The strong area-under-curve at practical overlap regimes supports the central claim that functional motifs are robustly encoded as linearly interpretable directions within large PLM embedding spaces.

Implications and Future Directions

The CAV framework for motif localization presents several significant theoretical and practical implications:

• Interpretability: Motifs are represented explicitly as low-complexity, human-interpretable vectors, facilitating mechanistic inspection and hypothesis generation regarding the geometric structure of embedding spaces.
• Computational efficiency: Once motif CAVs are learned, localization requires only low-cost PLM embed-and-dot-product operations, enabling high-throughput analysis at proteome scale.
• Extensibility: New motifs or domains can be incorporated by simply updating the CAV dictionary. The approach is amenable to continual motif discovery and refinement, and may aid automated annotation in under-characterized species.
• Complementarity: The method is orthogonal to both alignment-based and dense, end-to-end deep learning annotation methods, potentially yielding synergistic gains when integrated into ensemble annotation frameworks.
• Boundary ambiguity and refinement: The observed error mode—imprecise boundary demarcation—suggests promising avenues for augmenting the CAV signal with local post-processing, adaptive windowing, or Bayesian segmentation, potentially leveraging structural predictions or residue-level embeddings.
• Generalization to novel or diverged motifs: By decoupling from sequence alignment, the CAV paradigm has the potential to expose distant or convergently evolved domains with shared representation geometry, aiding evolutionary biology and de novo protein design.

  Figure 4: Additional CAV score profile visualizations on diverse proteins, further illustrating the method’s ability to localize motif-rich regions.

Conclusion

This study establishes that pretrained protein LLMs encode motifs and domains as geometrically coherent, linearly separable directions in embedding space. By leveraging directly constructed CAVs, motif localization is reframed as an efficiently solvable, interpretable geometric scoring problem. The approach attains high precision and recall on a diverse benchmark of Pfam motifs, accurately identifying motif-rich segments and multiple domain copies, including instances missed by canonical annotation resources and specialized deep learning models. Motif boundaries remain a challenge for precision, but the underlying representation is shown to be robust.

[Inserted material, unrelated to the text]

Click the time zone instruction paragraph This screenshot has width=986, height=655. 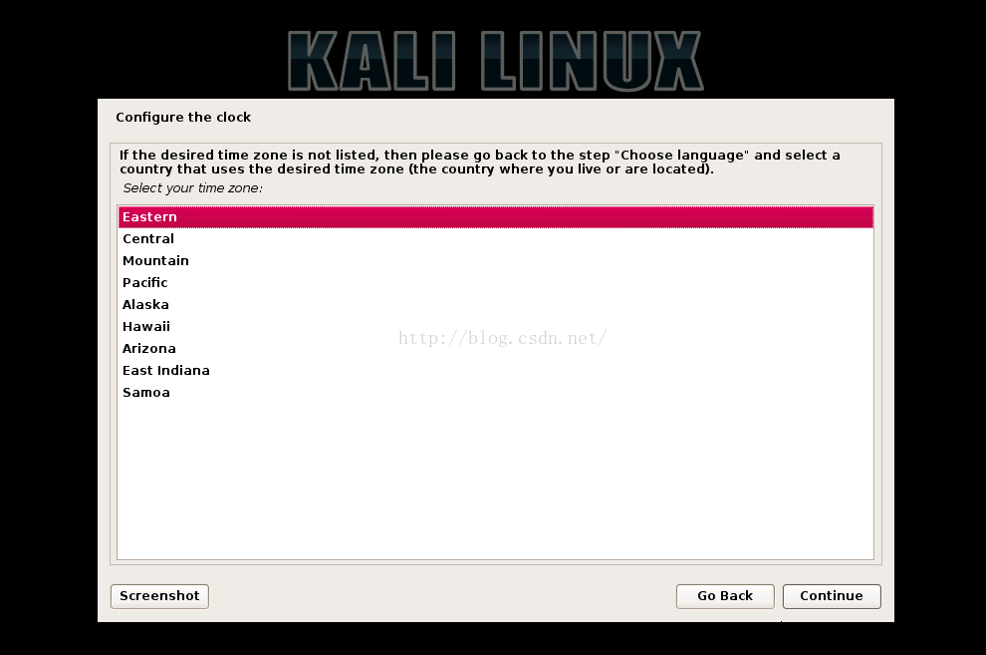point(480,163)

The CAV framework’s scalability, interpretability, and efficiency position it as a compelling foundation for next-generation protein annotation pipelines and open the door for theoretical advances in understanding the geometry of learned protein function spaces. Future work may explore dynamic motif discovery, multi-resolution scoring, and fusion with structural inference for holistic annotation systems.